DIRECTIVES:
**A.** Could you quote the stretch of the Mercurial CBOR document from "(See below.)" through "are not allowed.", copying it word for word?
**B.** What comes next in the Mercurial CBOR document? Continue it from its final sentence.

DOCUMENT EXTRACT:
This document describes the subset of CBOR that Mercurial uses and
gives recommendations for appropriate use of CBOR within Mercurial.
Type Limitations
================
Major types 0 and 1 (unsigned integers and negative integers) MUST be
fully supported.
Major type 2 (byte strings) MUST be fully supported. However, there
are limitations around the use of indefinite-length byte strings.
(See below.)
Major type 3 (text strings) are NOT supported.
Major type 4 (arrays) MUST be supported. However, values are limited
to the set of types described in the "Container Types" section below.
And indefinite-length arrays are NOT supported.
Major type 5 (maps) MUST be supported. However, key values are limited
to the set of types described in the "Container Types" section below.
And indefinite-length maps are NOT supported.
Major type 6 (semantic tagging of major types) can be used with the
following semantic tag values:
258
Mathematical finite set. Suitable for representing Python's
``set`` type.
All other semantic tag values are not allowed.
Major type 7 (simple data types) can be used with the following
type values:
20
False
21
True
22
Null
31
Break stop code (for indefinite-length items).
All other simple data type values (including every value requiring the
1 byte extension) are disallowed.

GIVEN INFORMATION:

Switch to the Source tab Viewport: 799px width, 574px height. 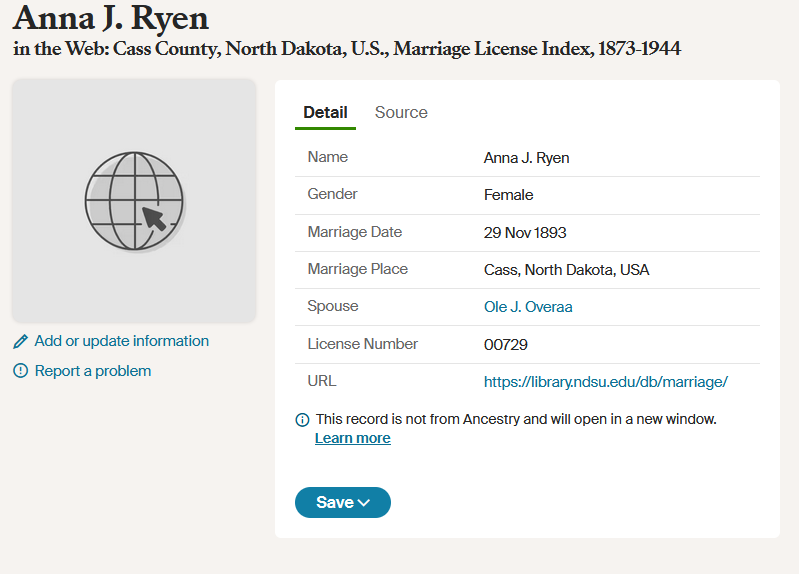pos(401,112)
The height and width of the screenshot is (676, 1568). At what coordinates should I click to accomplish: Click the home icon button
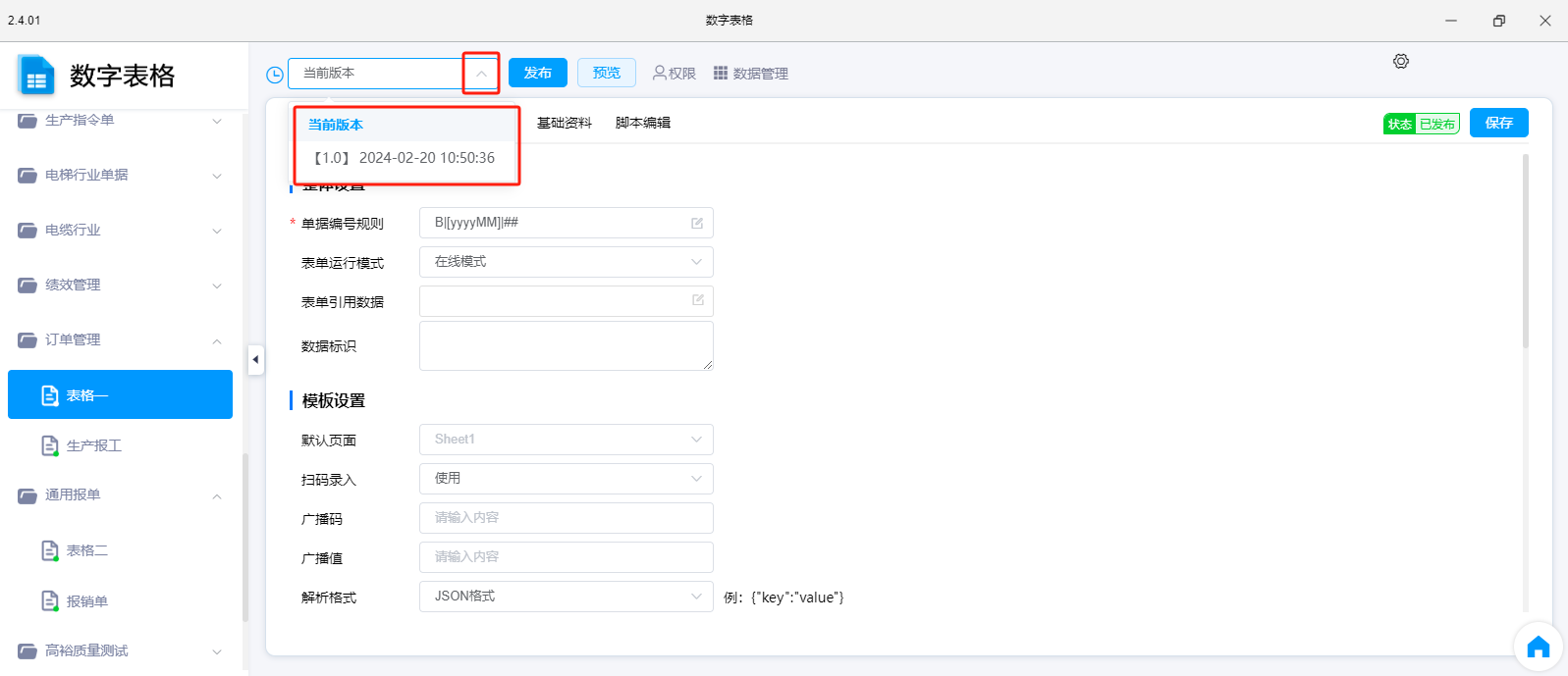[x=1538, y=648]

THE ANSWERS:
**A.**
(See below.)
Major type 3 (text strings) are NOT supported.
Major type 4 (arrays) MUST be supported. However, values are limited
to the set of types described in the "Container Types" section below.
And indefinite-length arrays are NOT supported.
Major type 5 (maps) MUST be supported. However, key values are limited
to the set of types described in the "Container Types" section below.
And indefinite-length maps are NOT supported.
Major type 6 (semantic tagging of major types) can be used with the
following semantic tag values:
258
Mathematical finite set. Suitable for representing Python's
``set`` type.
All other semantic tag values are not allowed.

**B.**
Indefinite-Length Byte Strings
==============================
Indefinite-length byte strings (major type 2) are allowed. However,
they MUST NOT occur inside a container type (such as an array or map).
i.e. they can only occur as the "top-most" element in a stream of
values.
Encoders and decoders SHOULD *stream* indefinite-length byte strings.
i.e. an encoder or decoder SHOULD NOT buffer the entirety of a long
byte string value when indefinite-length byte strings are being used
if it can be avoided. Mercurial MAY use extremely long indefinite-length
byte strings and buffering the source or destination value COULD lead to
memory exhaustion.
Chunks in an indefinite-length byte string SHOULD NOT exceed 2^20
bytes.
Container Types
===============
Mercurial may use the array (major type 4), map (major type 5), and
set (semantic tag 258 plus major type 4 array) container types.
An array may contain any supported type as values.
A map MUST only use the following types as keys:
* unsigned integers (major type 0)
* negative integers (major type 1)
* byte strings (major type 2) (but not indefinite-length byte strings)
* false (simple type 20)
* true (simple type 21)
* null (simple type 22)
A map MUST only use the following types as values:
* all types supported as map keys
* arrays
* maps
* sets
A set may only use the following types as values:
* all types supported as map keys
It is recommended that keys in maps and values in sets and arrays all
be of a uniform type.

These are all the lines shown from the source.